What good looks like
Lower is better, but the right ceiling depends on the trader and the account. The practical test is whether you could keep executing your plan, unflinching, through your historical maximum drawdown — because you will face it again. A drawdown that would make you deviate is too large for your risk per trade.
For funded and prop accounts, "good" is concrete: stay comfortably inside the firm's maximum and daily-loss limits with room to spare, so a normal losing streak never threatens the account. The deeper the typical drawdown sits relative to those limits, the closer you are trading to the edge of disqualification.
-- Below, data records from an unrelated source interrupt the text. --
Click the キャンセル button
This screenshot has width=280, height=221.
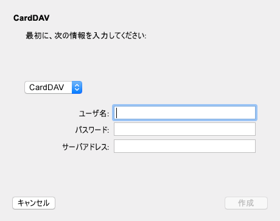tap(33, 203)

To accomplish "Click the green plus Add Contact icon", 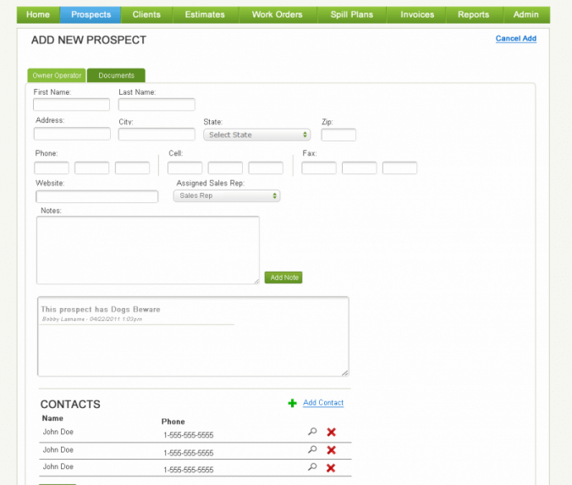I will (x=293, y=403).
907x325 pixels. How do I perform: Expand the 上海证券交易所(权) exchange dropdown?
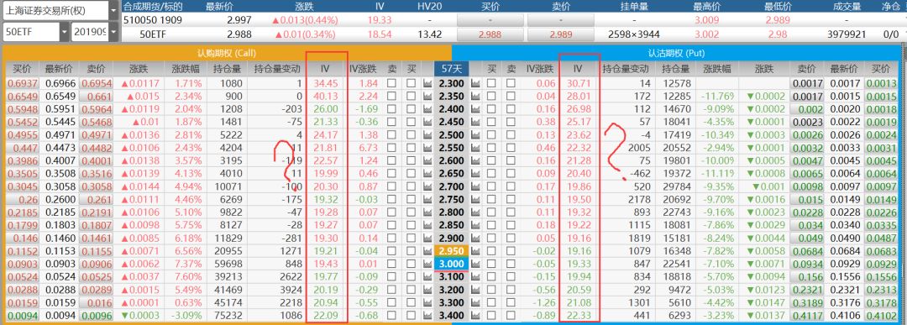pos(60,10)
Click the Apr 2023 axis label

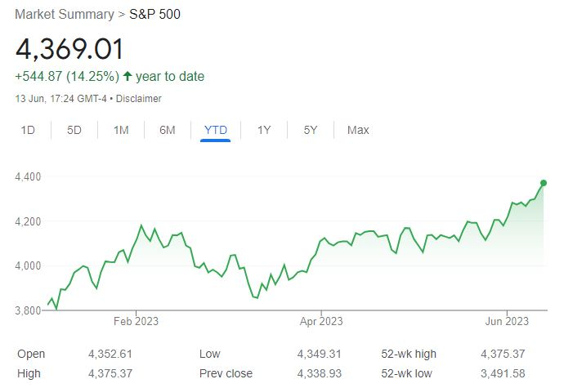321,321
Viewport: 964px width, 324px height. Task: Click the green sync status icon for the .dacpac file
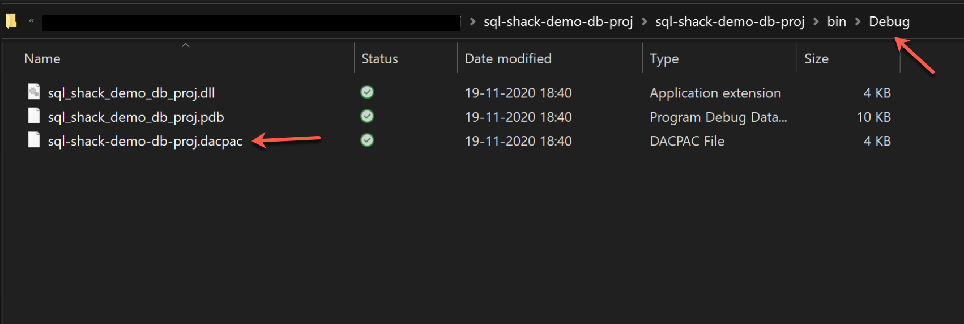(x=367, y=140)
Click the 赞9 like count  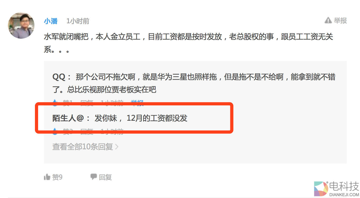(57, 177)
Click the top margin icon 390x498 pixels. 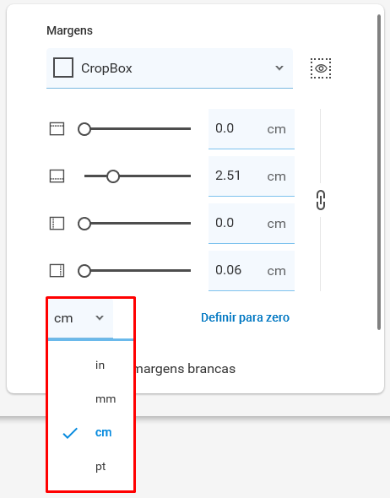(x=57, y=129)
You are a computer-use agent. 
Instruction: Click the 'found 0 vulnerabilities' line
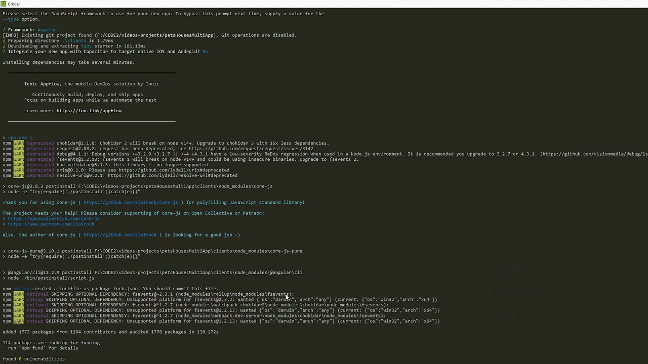coord(33,359)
Shallow (single digits to ~15%)
Comfortable for most retail risk levels; a normal losing streak rather than an account-threatening event. Easiest to trade through without deviating.
Moderate (≈ 20–30%)
Recoverable but psychologically heavy, and the recovery gain needed grows fast. Worth tightening risk per trade if you reach here often.
Deep (> 30–40%)
Recovery math turns punishing and abandonment risk spikes. Usually a sign of oversizing or broken risk control rather than a bad strategy.
What moves it
Oversizing positions
Risking too much per trade turns a routine losing streak into a deep drawdown. The same string of losses at half the risk is half the hole — position size is the single biggest lever on drawdown depth.
No daily loss limit
Without a hard stop on the day, a bad session compounds: each loss invites the next, larger attempt to recover. A daily-loss cap is the simplest structural defense against turning a bad day into a bad month.
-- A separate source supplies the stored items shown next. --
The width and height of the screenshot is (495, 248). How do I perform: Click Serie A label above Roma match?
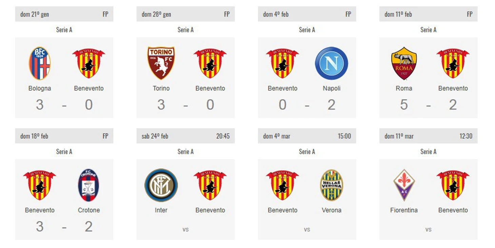click(428, 30)
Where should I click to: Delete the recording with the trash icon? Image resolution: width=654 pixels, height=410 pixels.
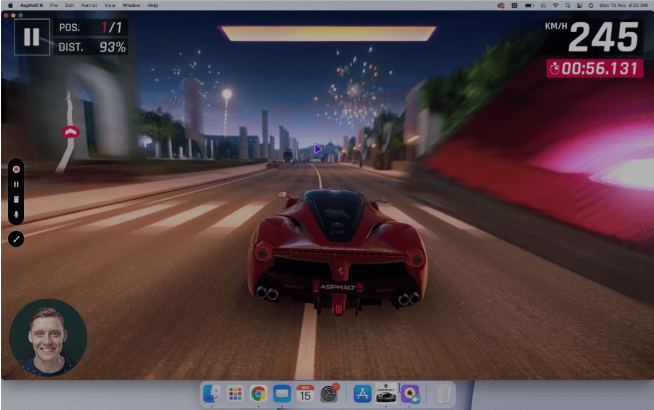16,199
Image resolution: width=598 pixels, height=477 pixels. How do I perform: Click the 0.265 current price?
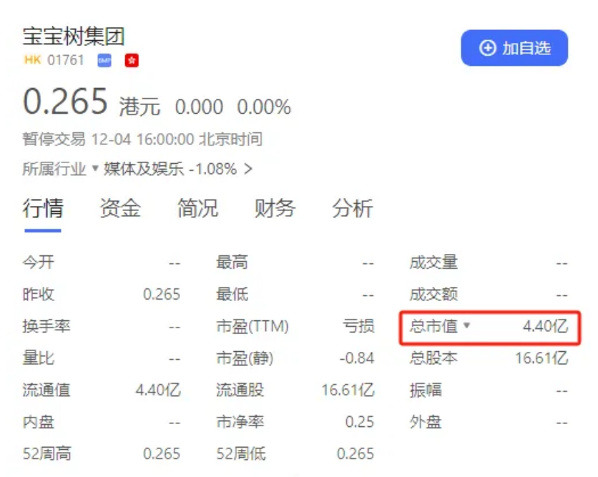[x=65, y=102]
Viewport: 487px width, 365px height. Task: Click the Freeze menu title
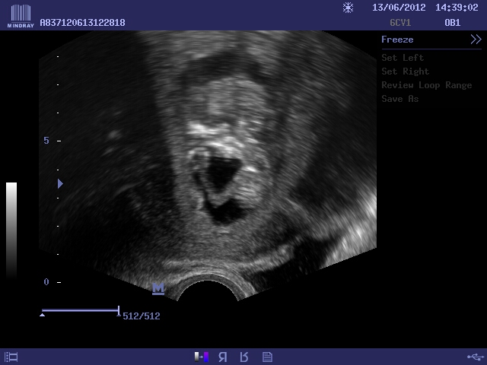(x=397, y=40)
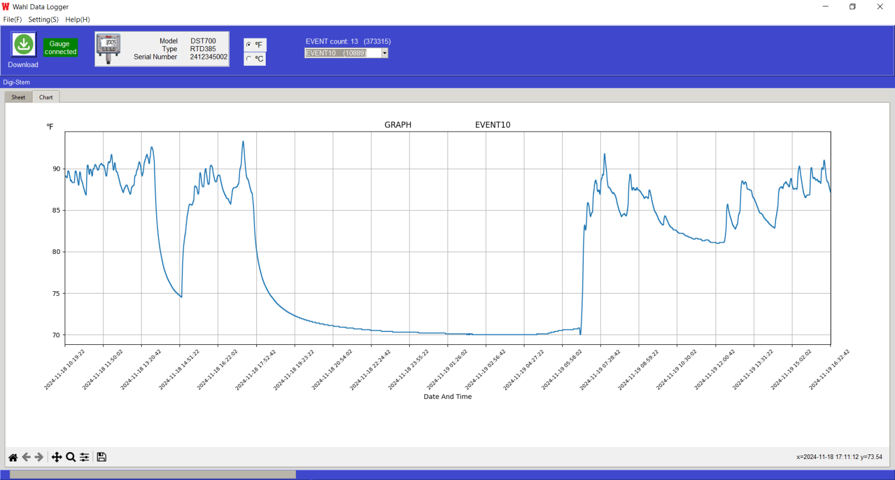
Task: Click the green Download icon
Action: [x=23, y=44]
Revenge trading the drawdown
Trying to win back losses fast injects oversized, low-quality trades exactly when judgment is worst. The behavior that feels like fighting the drawdown is usually what deepens it.
Correlated positions
Several trades that are really the same bet — same sector, same direction, same catalyst — mean one adverse move hits all of them at once, producing a drawdown far larger than the position count suggests.
How Mettle tracks it
Mettle builds your equity curve from imported fills and surfaces drawdown on the dashboard, while the review loop targets the behaviors — oversizing, revenge trading, no daily stop — that turn a normal losing streak into a deep one.
The equity curve and peak-to-trough drawdown are computed from logged fills, so the depth is measured, not estimated.
Prop-firm-style views track your equity against the limits that matter for funded accounts, so a drawdown nearing a firm threshold is visible early.
Session reviews tie a deepening drawdown to its causes — oversized trades, revenge entries, skipped daily stops — so the metric points at a behavior to change.
Those behavioral tags are self-reported: Mettle counts the patterns you log honestly, it does not infer overtrading from the tape on its own.
FAQ
What is an acceptable maximum drawdown?
It depends on the trader and the account, but the practical test is whether you could keep following your plan through it without deviating. Many retail traders aim to keep it in the low double digits; funded and prop traders must stay well inside the firm's hard maximum and daily-loss limits. If a drawdown would make you abandon the strategy, your risk per trade is too high.
Why does drawdown matter more than total return?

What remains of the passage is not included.